YOUR ASSIGNMENT: The expected output is each line from the one containing "You are a GUI" to the last line of the data below, set down exactly, minus the pictures.

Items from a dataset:
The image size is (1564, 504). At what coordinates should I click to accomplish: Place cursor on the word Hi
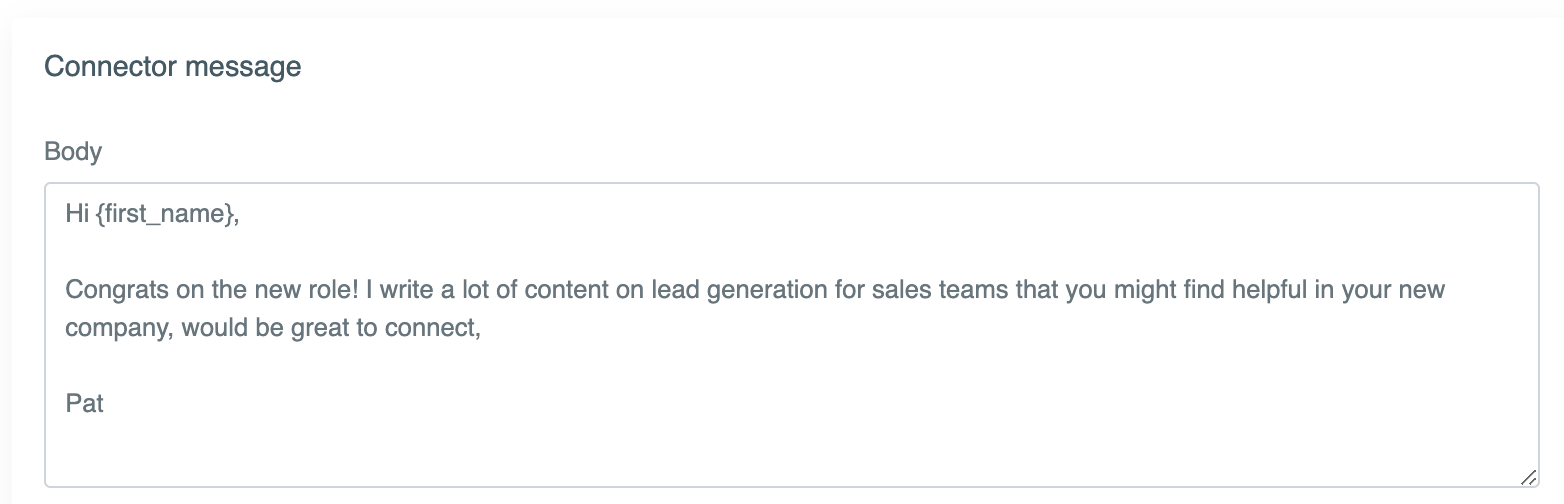pos(77,213)
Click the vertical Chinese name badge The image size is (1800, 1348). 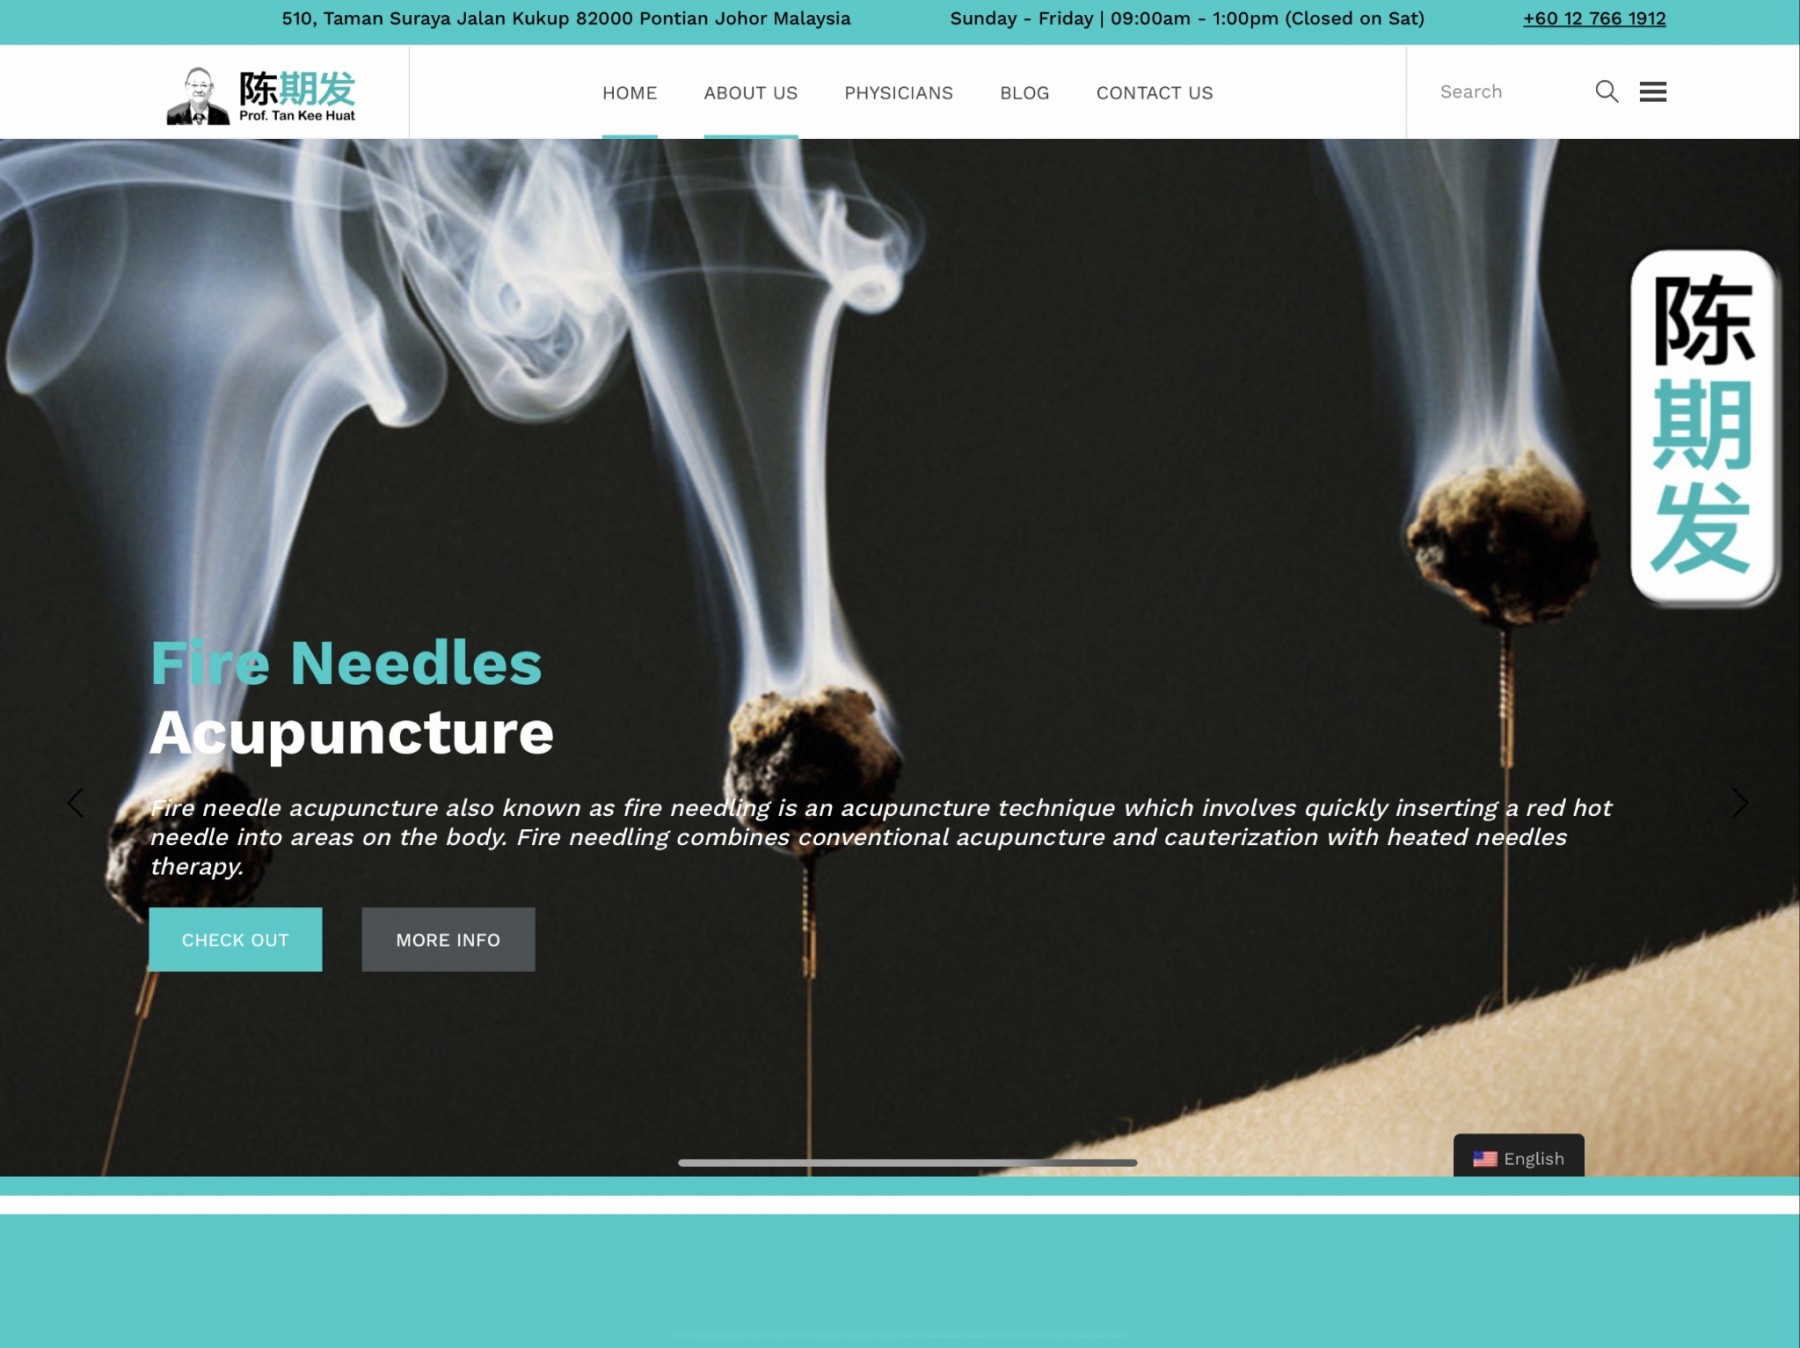pyautogui.click(x=1702, y=427)
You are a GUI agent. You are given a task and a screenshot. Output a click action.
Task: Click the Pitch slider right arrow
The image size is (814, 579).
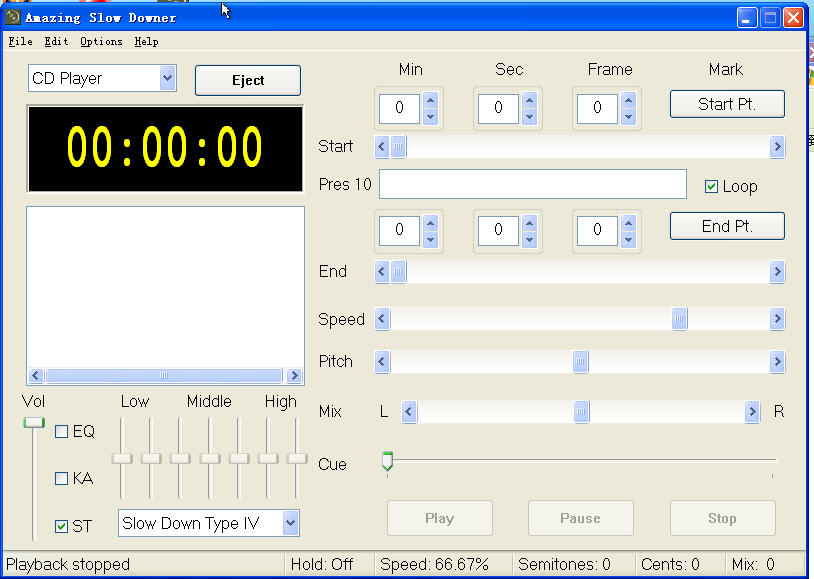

THE ANSWER:
You are a GUI agent. You are given a task and a screenshot. Output a click action.
Task: Click the Pitch slider right arrow
The image size is (814, 579).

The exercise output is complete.